* **What to produce**:
In this exercise, print only the lines of the records below from the one with "Click the gradient" through the one with "At what coordinates should I click to accomplish: Go", inclusive. Pictures are not part of the copy.

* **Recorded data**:
=== Section Start ===
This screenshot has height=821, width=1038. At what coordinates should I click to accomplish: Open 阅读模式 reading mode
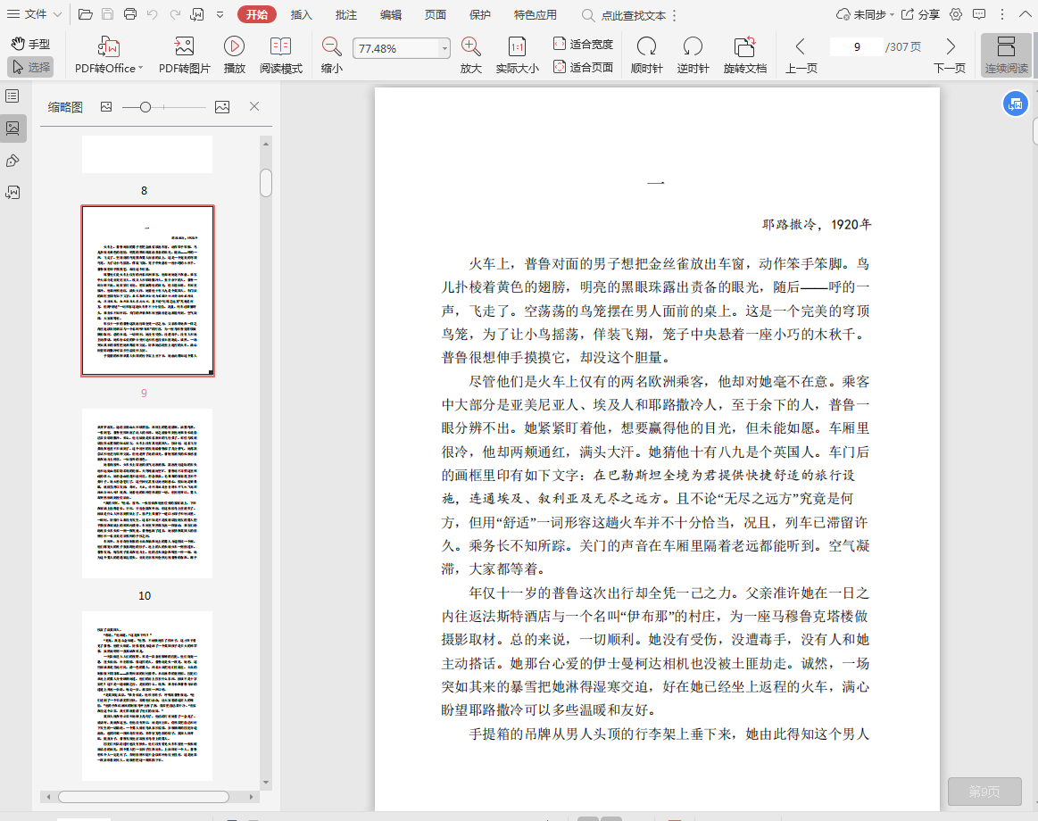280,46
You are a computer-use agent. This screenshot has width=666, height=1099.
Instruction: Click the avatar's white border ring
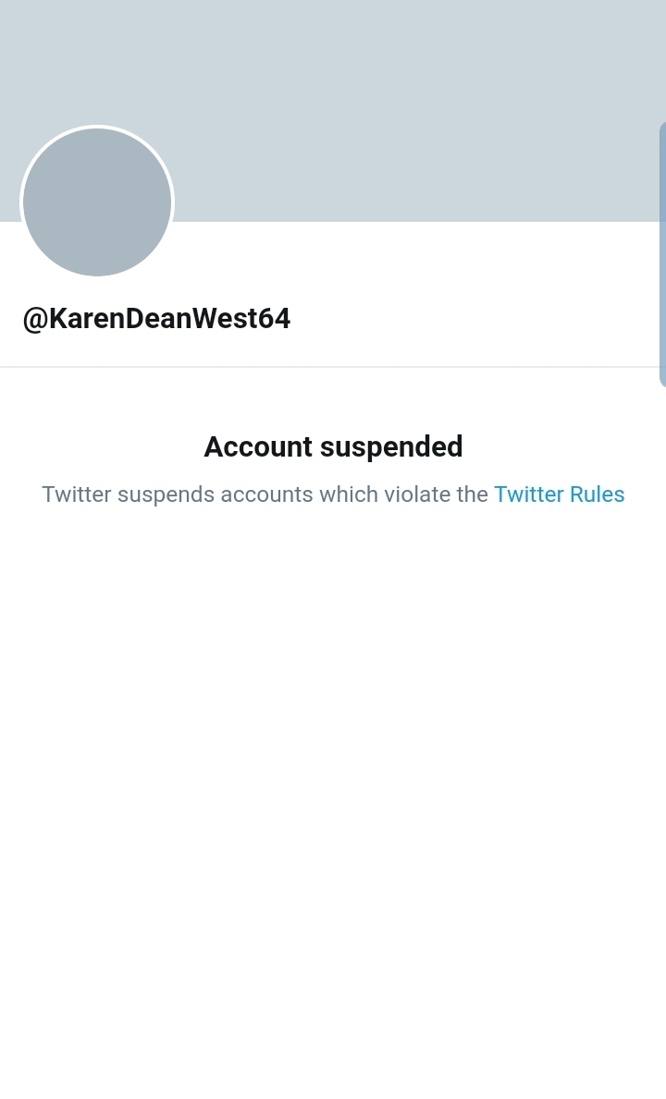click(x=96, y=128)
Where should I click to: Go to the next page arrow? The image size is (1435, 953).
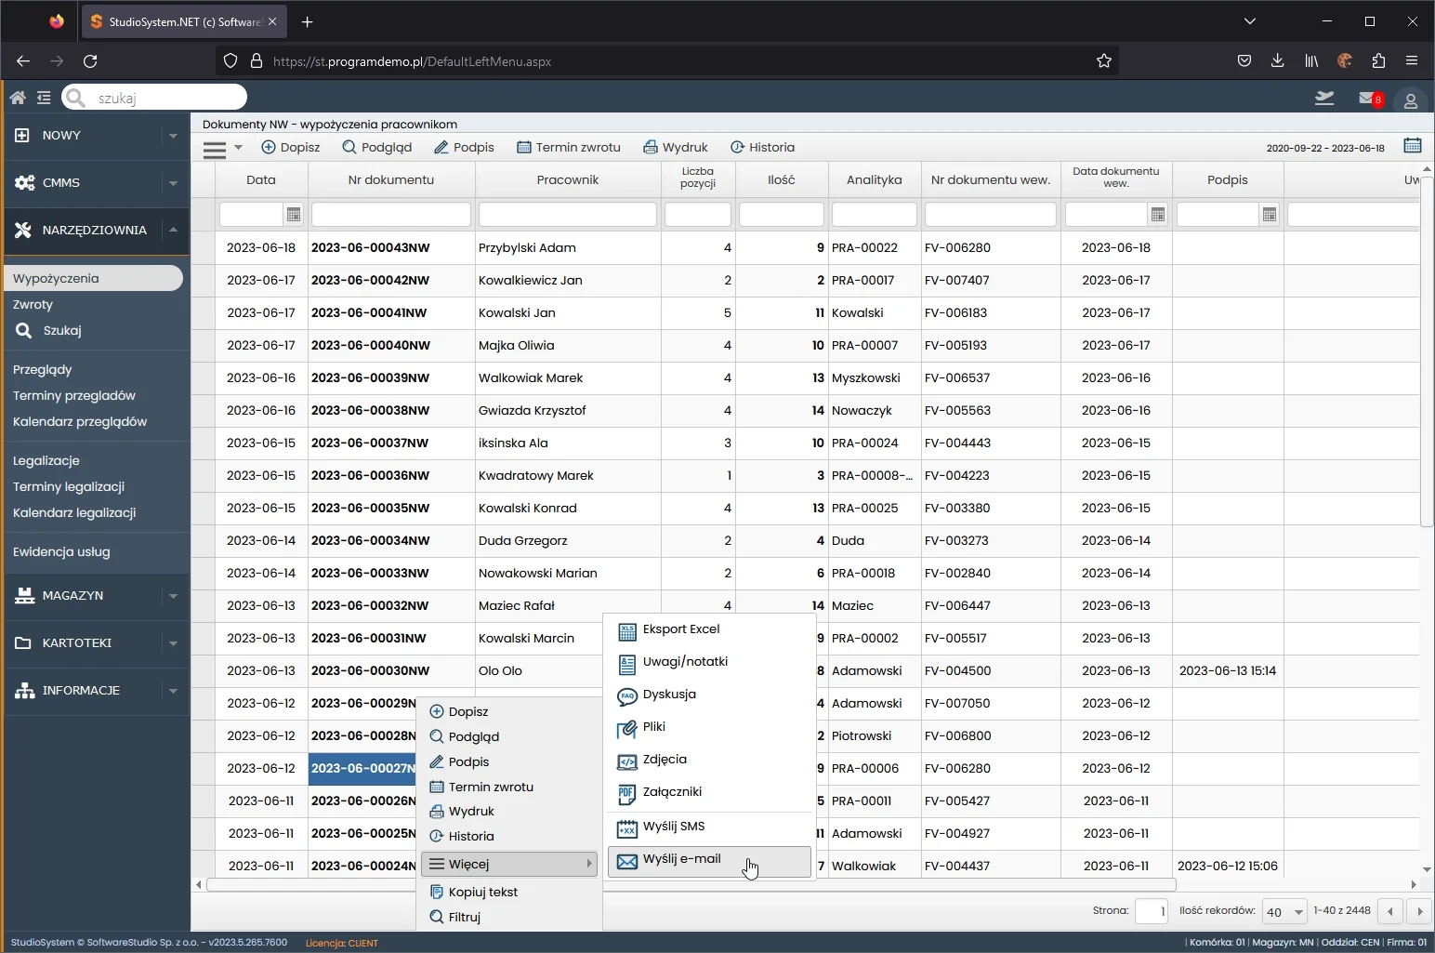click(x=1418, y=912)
=== Section End ===
=== Section Start ===
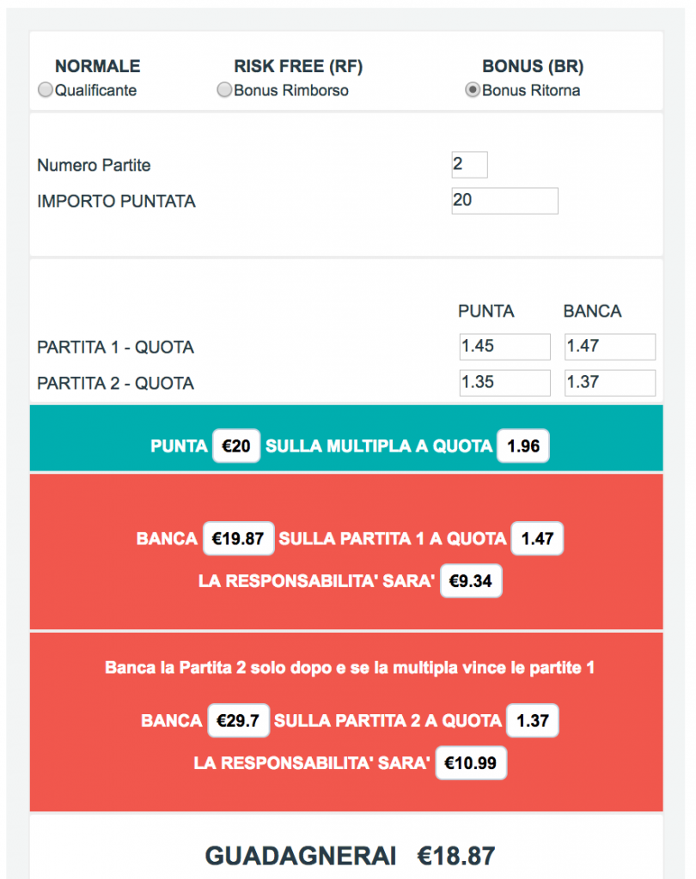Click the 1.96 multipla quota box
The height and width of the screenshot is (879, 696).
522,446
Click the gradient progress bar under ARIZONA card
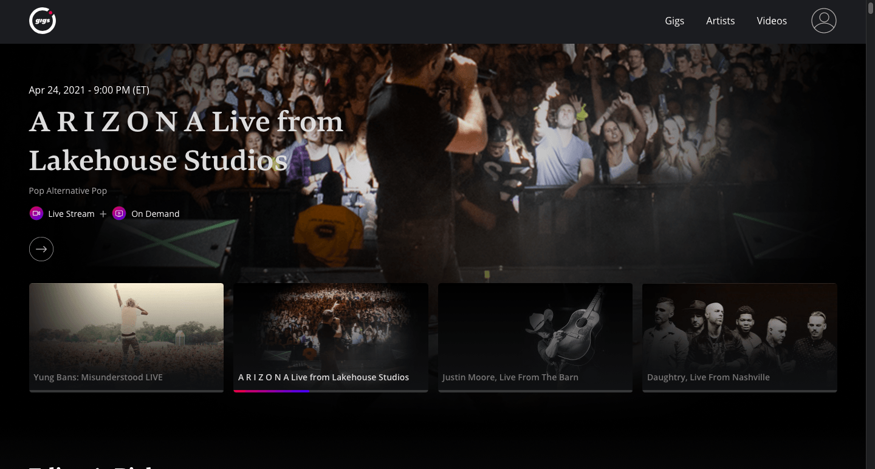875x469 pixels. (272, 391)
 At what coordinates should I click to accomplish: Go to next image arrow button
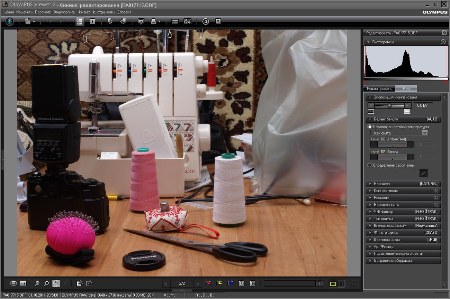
=== Section End ===
* **Finished exercise**:
Click the gradient progress bar under ARIZONA card
875x469 pixels. (272, 391)
 At what coordinates should I click to accomplish: Go to next image arrow button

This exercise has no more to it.